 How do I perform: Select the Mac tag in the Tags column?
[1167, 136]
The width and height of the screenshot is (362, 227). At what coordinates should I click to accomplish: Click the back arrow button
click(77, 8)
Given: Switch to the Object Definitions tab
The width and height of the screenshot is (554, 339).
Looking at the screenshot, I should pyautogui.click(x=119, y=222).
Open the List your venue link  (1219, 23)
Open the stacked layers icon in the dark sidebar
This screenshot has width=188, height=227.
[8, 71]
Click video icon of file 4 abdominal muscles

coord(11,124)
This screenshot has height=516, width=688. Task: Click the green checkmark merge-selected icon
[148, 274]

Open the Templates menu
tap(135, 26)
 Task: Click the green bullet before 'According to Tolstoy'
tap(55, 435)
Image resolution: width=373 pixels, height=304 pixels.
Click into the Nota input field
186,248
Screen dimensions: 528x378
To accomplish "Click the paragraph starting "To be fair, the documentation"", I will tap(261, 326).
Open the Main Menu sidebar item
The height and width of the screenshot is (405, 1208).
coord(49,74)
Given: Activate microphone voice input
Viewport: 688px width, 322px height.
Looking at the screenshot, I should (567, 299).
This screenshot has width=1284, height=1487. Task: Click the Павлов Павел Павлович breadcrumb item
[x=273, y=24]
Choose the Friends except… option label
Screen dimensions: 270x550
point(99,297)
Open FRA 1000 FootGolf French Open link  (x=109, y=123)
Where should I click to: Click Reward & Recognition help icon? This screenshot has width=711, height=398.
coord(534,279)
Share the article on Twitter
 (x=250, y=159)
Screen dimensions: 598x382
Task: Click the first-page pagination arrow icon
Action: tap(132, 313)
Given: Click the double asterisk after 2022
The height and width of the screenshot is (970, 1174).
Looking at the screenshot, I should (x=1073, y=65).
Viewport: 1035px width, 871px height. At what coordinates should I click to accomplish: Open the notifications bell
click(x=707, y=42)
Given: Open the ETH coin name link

━━━━━━

*What you are asked to do*.
In the records, which lines use the word "Given"? Report them.

*Response*.
Given: Switch to the Object Definitions tab
Given: Activate microphone voice input
Given: Click the double asterisk after 2022
Given: Open the ETH coin name link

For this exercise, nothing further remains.